Hongoeka is a community in the city of Porirua in New Zealand. It is northwest of Plimmerton and adjacent to Hongoeka Bay. It extends from an urupā (cemetery) boundary at the end of Moana Road, to Haukōpua (commonly known as Big Bay). A residential area is situated in Hongoeka Bay itself and takes up flat land and lower hillsides. It is bordered by bush clad hills and farmland, and looks out over a broad sweep of rugged coastline towards Whitireia and Mana Island, and to the South Island beyond.

Writer Patricia Grace lives in the area.

History 
Hongoeka has likely been occupied by Ngāti Toa since the 1820s (possibly since the battle of Waiorua in 1824, which secured Te Rauparaha's position on Kapiti Island). Hongoeka was considered desirable for cultivation and for the abundance of kai moana (seafood) found on nearby shores. According to the Maori Land Court minutes, Te Rauparaha gave the Hongoeka lands to his older brother Watarauhi Nohorua and his wife Miriama Te Wainokenoke and her relatives of Ngāti Haumia hapu of Ngāti Toa. 

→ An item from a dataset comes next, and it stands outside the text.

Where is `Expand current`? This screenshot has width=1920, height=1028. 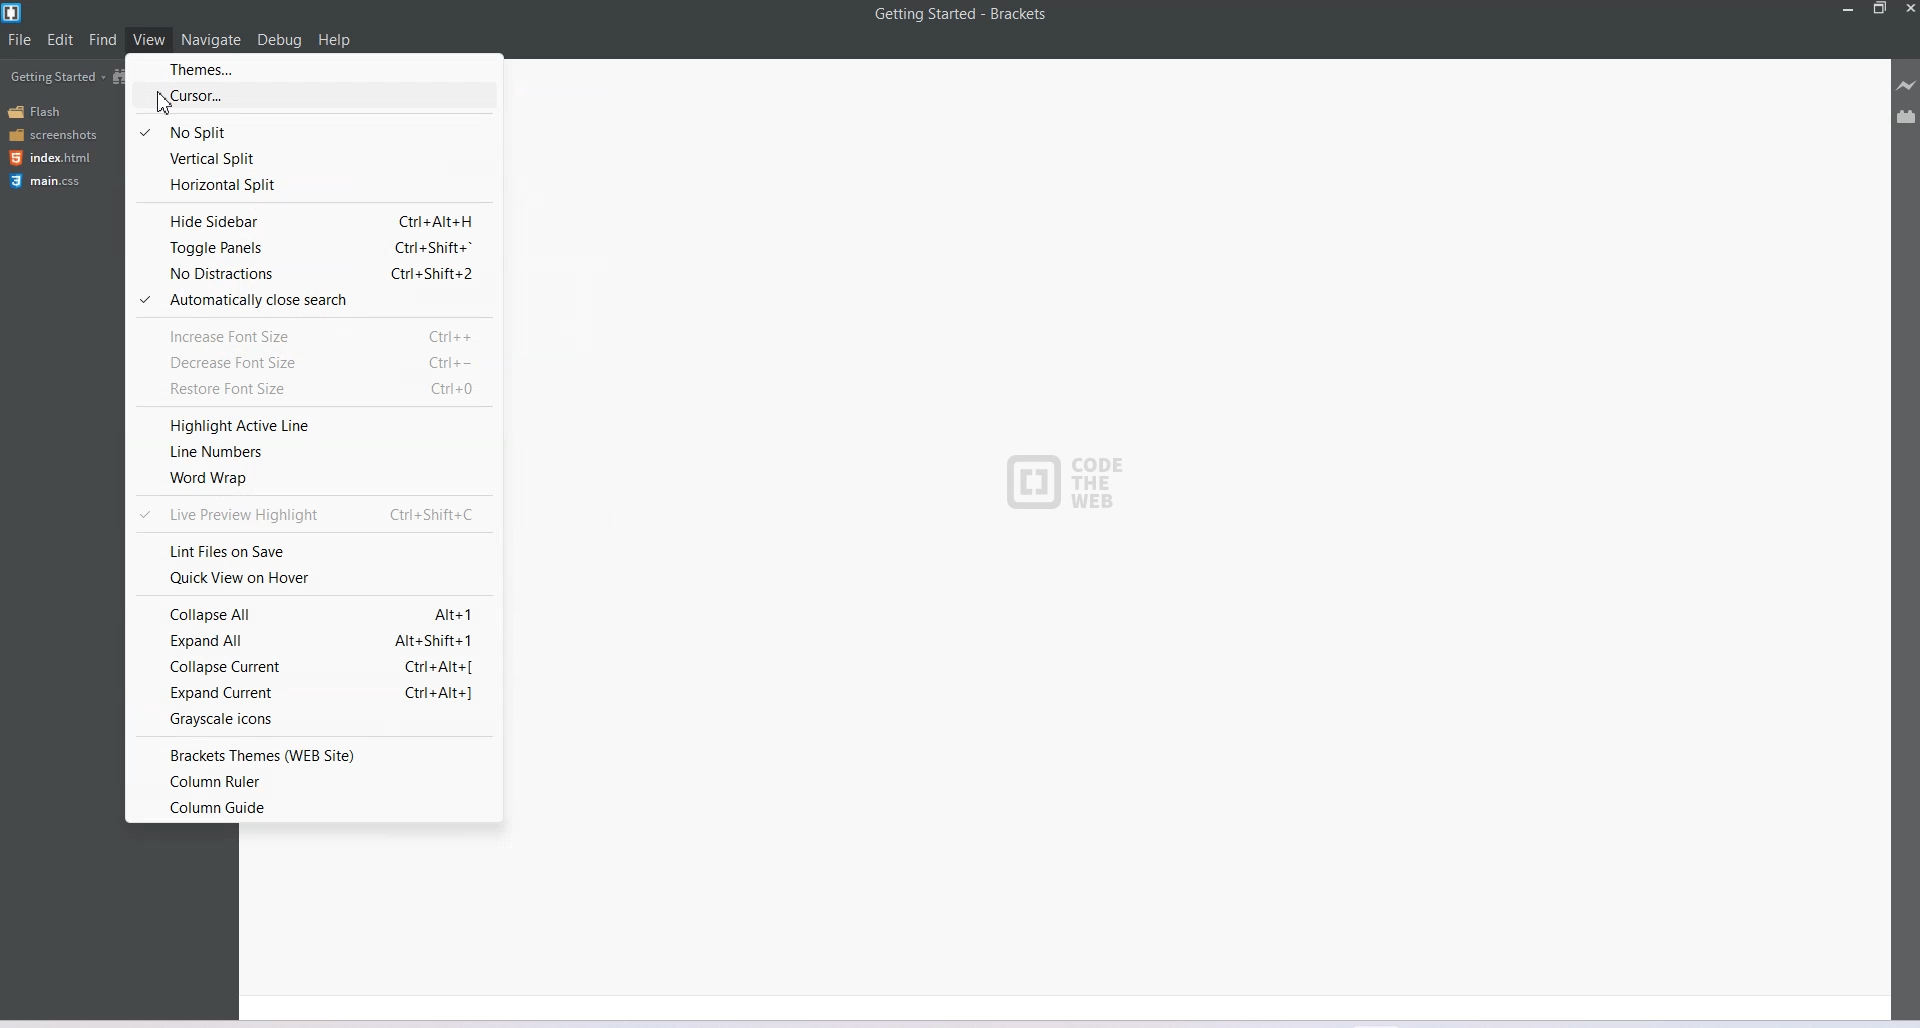
Expand current is located at coordinates (312, 692).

The village was visited by missionary Octavius Hadfield in 1839, and by Thomas Bevan in 1844, who wrote that "climbing the long spur from above Plimmerton beneath us on the beach we saw the old-time kaingas (sic) – Hongoeka, Motuhara and Turikawera".

Some Ngāti Toa retreated to Hongoeka after the Wairau Affray. Government Official Clarke reported that on 16 August 1843, Acting Governor Shortland met with Te Rauparaha, Rawiri Puaha and all Ngāti Toa from the Cloudy Bay area at Hongoeka immediately after the incident.

Hongoeka formed part of one of three reserves set aside “for the perpetual benefit of Ngāti Toa” (Porirua Deed 1847) following the Crown’s acquisition of Porirua in 1847.

Hongoeka was gazetted as an official geographic name (locality) on 16 December 2010.

Marae

The suburb features Hongoeka Marae, a meeting place for Ngāti Toa. Its wharenui, Te Heke-mai-raro, opened in 1997.